Smoking and Drinking

Researchers at the Baylor College of Medicine in Houston, Texas have been investigating the relationship between nicotine and alcohol use by examining chemical reactions in the human brain. Experiments carried out on rats, which share a similar genetic make-up to humans, have produced some surprising results.

The link between smoking and drinking was examined by exposing rats to nicotine before offering them alcohol. The Research found that nicotine boosts a rat’s interest in alcohol even up to 15 hours after exposure to nicotine. However, it takes just 90 minutes for nicotine to leave a rat’s body, meaning that nicotine alters the brain’s reaction to alcohol.

In humans, alcohol boosts dopamine levels in the brain’s pleasure centres causing a feeling of euphoria. However, it also dampens the ability of the brain to respond to the drug meaning it takes more alcohol to cause the same level of pleasure. The research also shows that nicotine increases this effect, so people that smoke need more alcohol to reach that same level of enjoyment than those who do not.

In short, stress hormones in the brain’s pleasure centre cause people to crave nicotine more when they drink alcohol and crave alcohol more when they smoke.

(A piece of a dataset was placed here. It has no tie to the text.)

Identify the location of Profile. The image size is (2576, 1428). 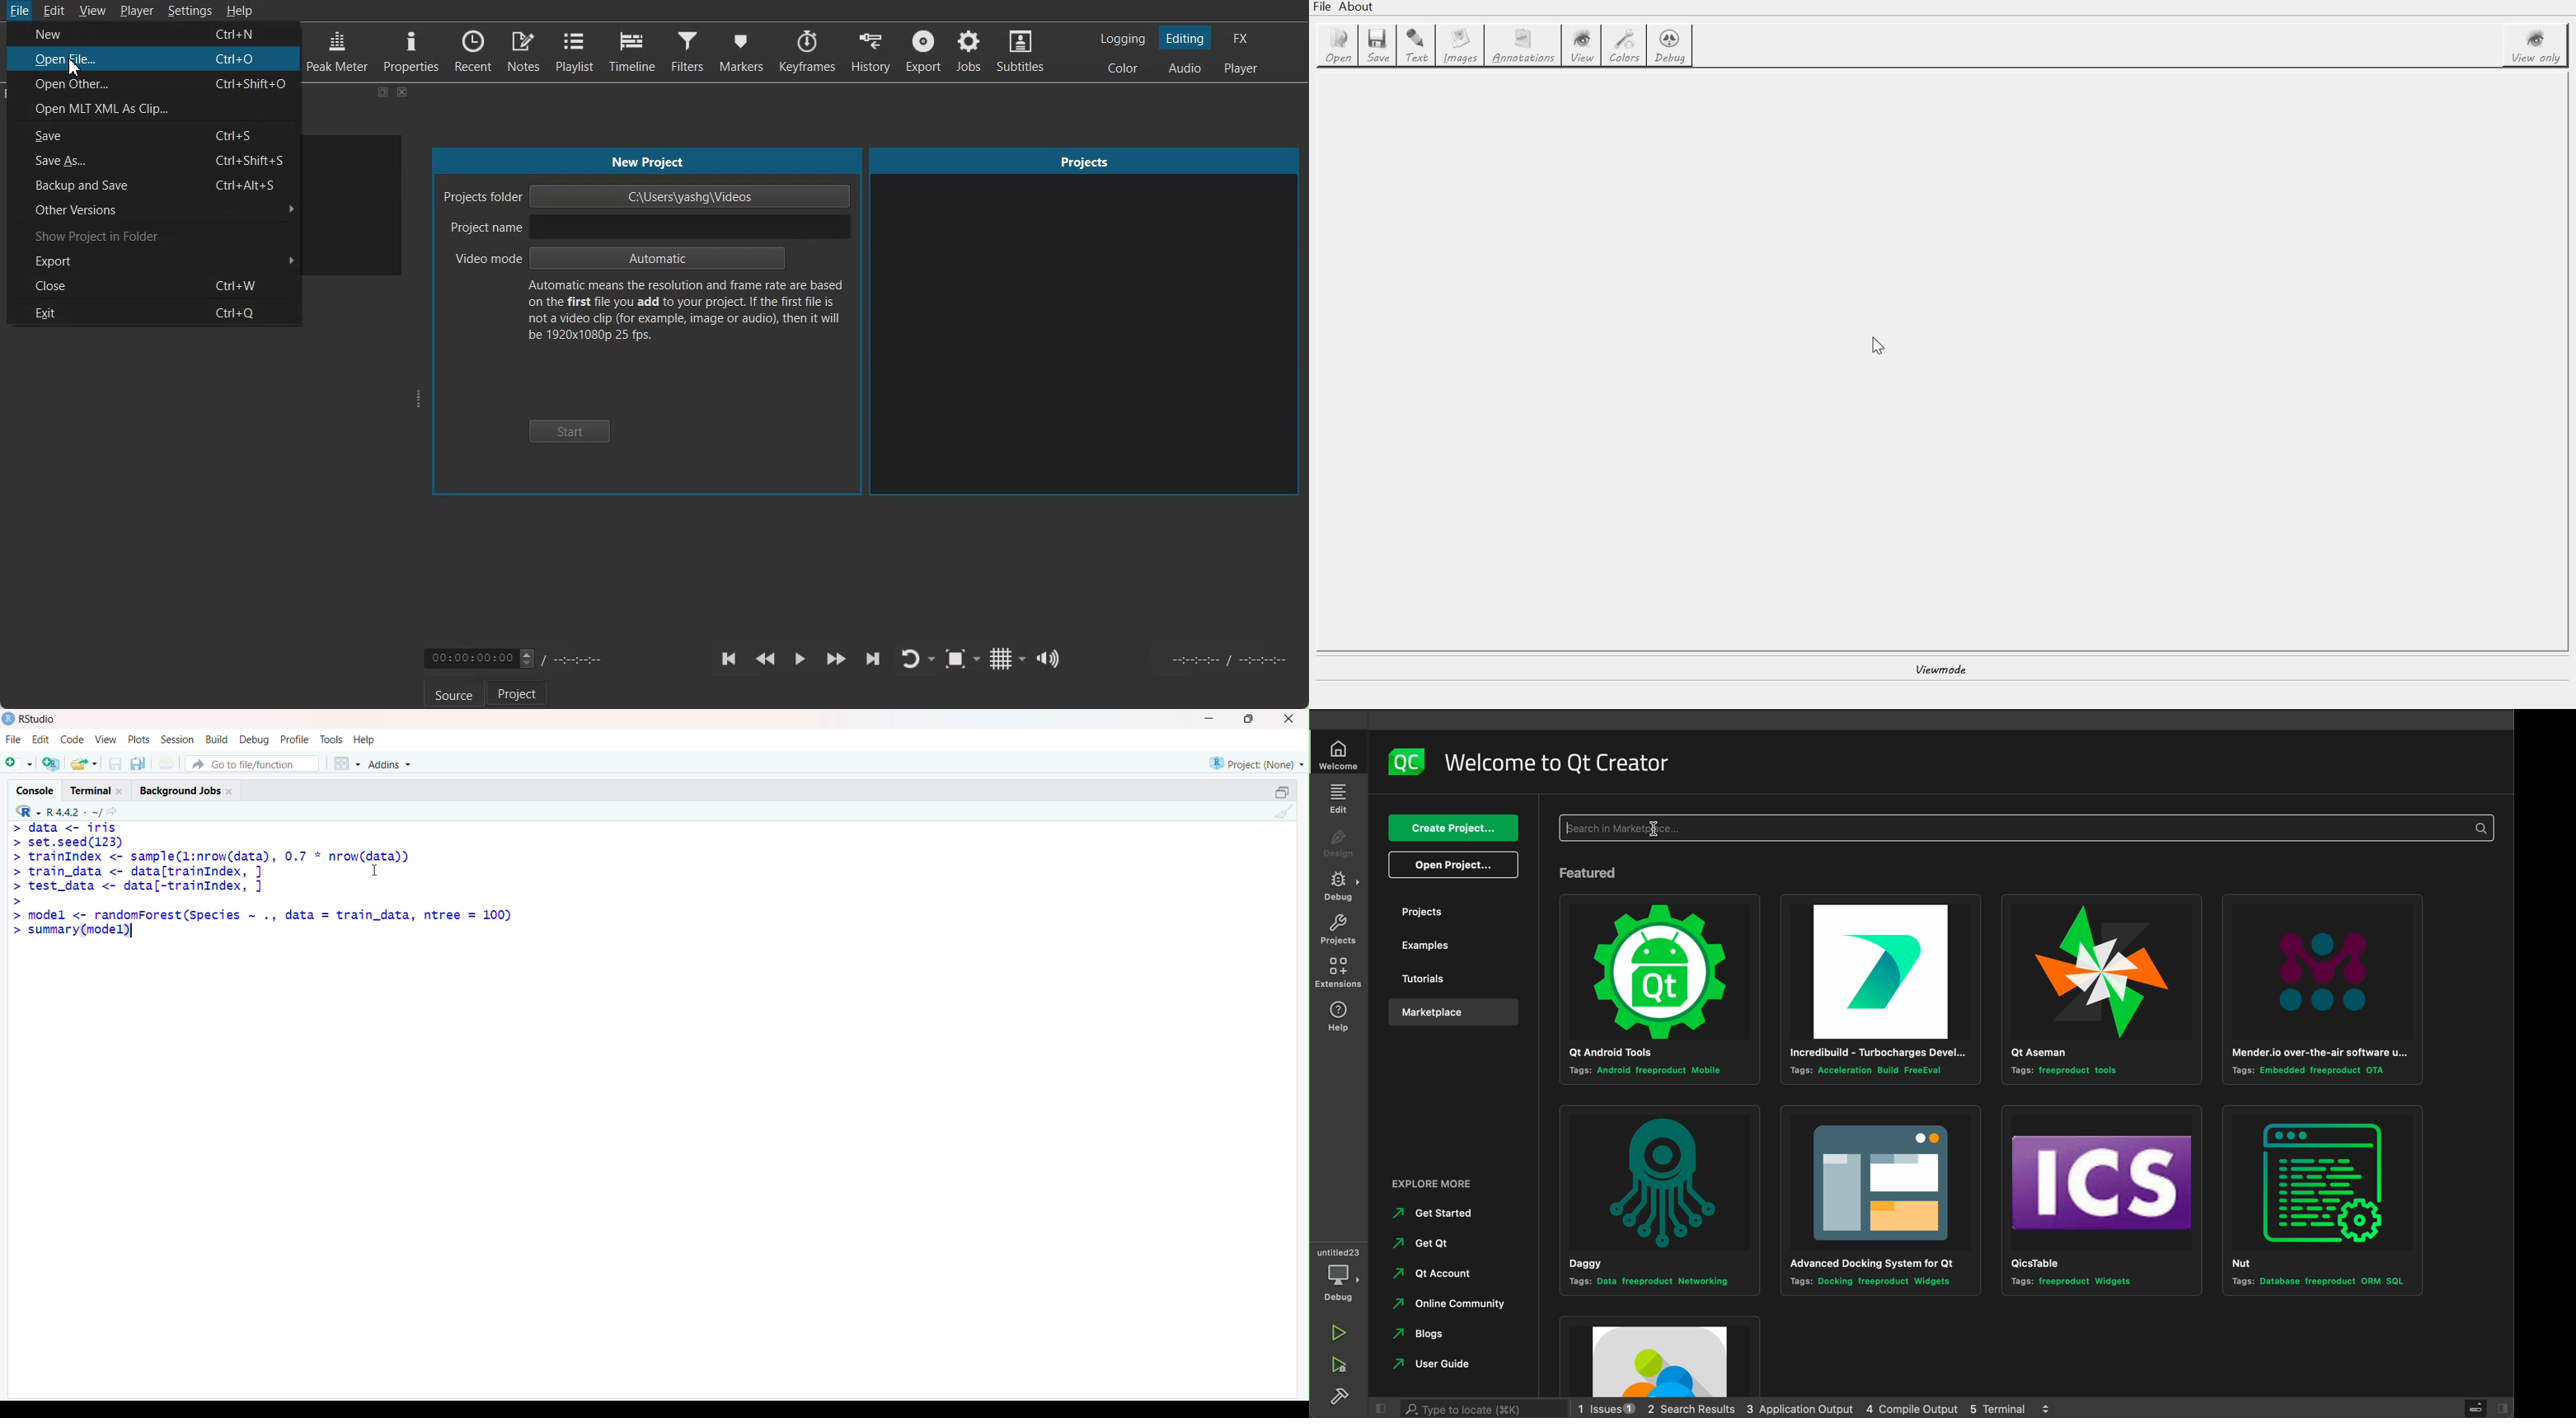
(294, 739).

Nicotine, Alcohol and the Brain.

Dr John Dani, a researcher in the project said: “Our findings indicate the mechanisms by which nicotine influences the neural systems associated with alcohol abuse, providing a foundation for conceptualising strategies aimed at diminishing the link between smoking addiction and later alcohol abuse.

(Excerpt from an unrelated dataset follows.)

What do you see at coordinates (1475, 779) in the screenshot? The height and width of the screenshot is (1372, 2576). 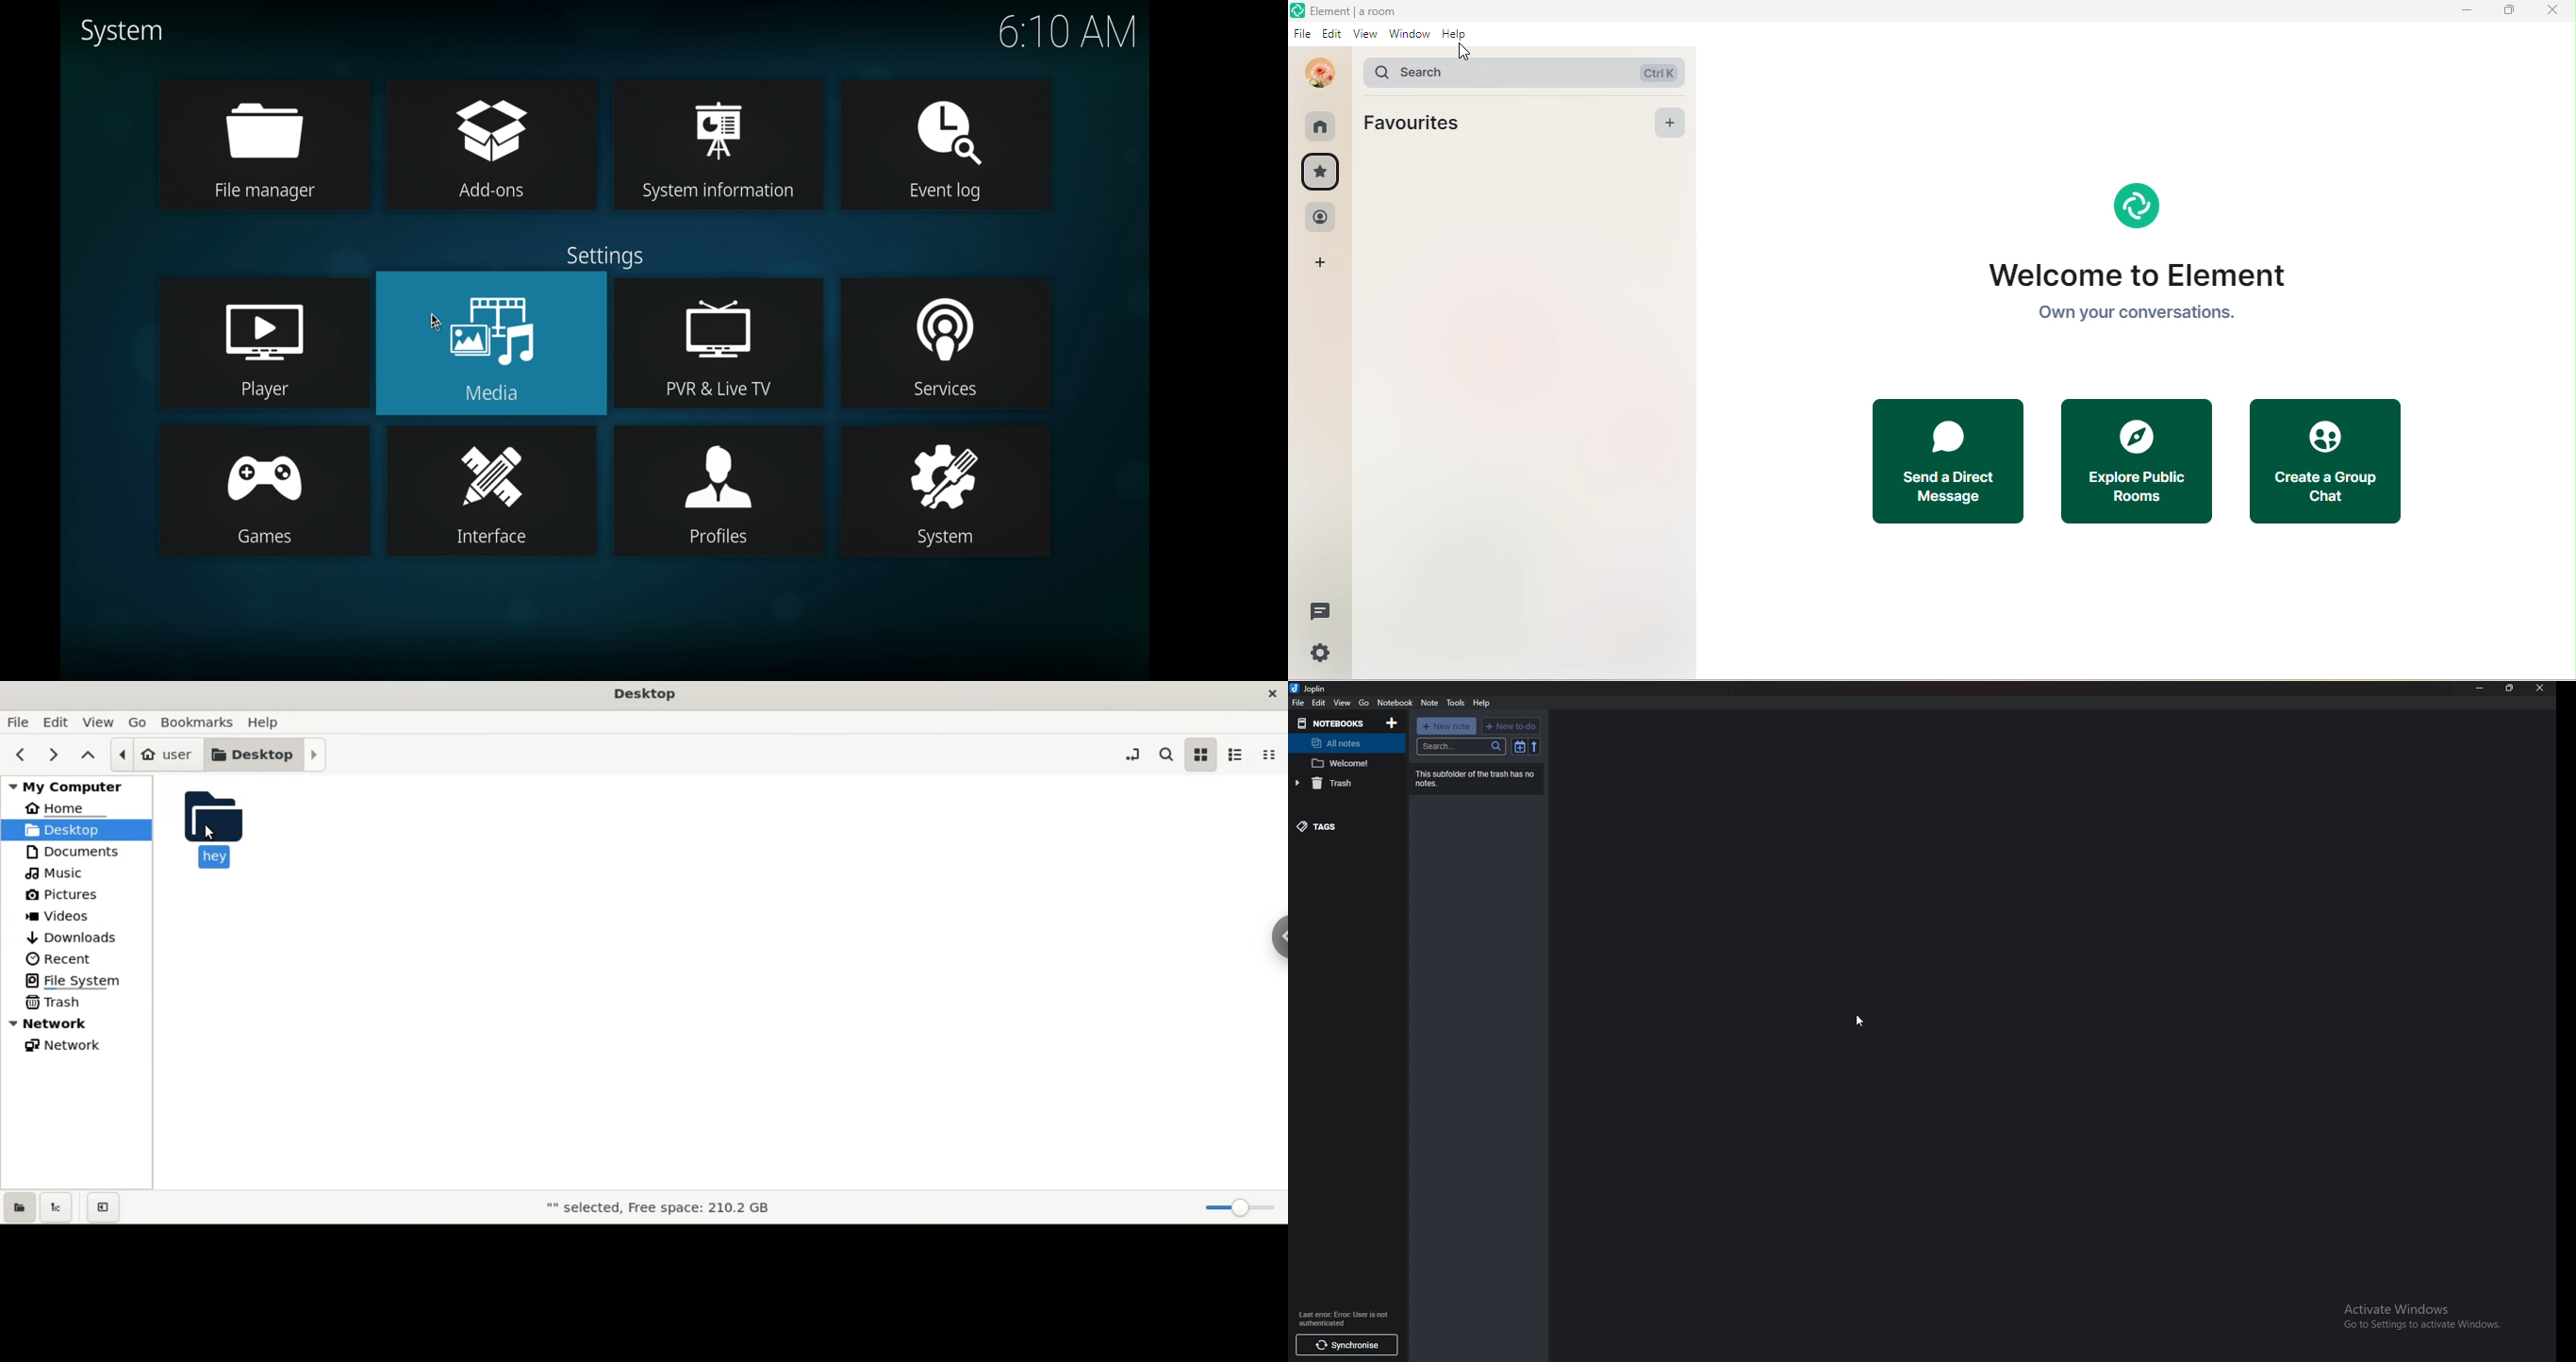 I see `info` at bounding box center [1475, 779].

“Young people typically experiment with nicotine from tobacco in their teens, and that exposure possibly contributes to a greater vulnerability to alcohol abuse later in life.

“Therefore, greater vigilance is called for to prevent the initial exposure to nicotine and to follow those at risk. In addition, our work suggests that stress hormones are candidate targets for prevention or treatment therapies”.

From the research it suggests that smoking from a young age could actually increase the chances of an individual developing alcohol dependence in later life. Even a one-time exposure to nicotine can have a lasting effect on how the brain responds to alcohol.

The latest findings come after it was revealed that people who smoke suffer more severe hangovers than those who do not. Scientists at Brown University, in the USA, found that tobacco smoke contains chemicals that form in body tissue when people smoke causing more severe hangover symptoms.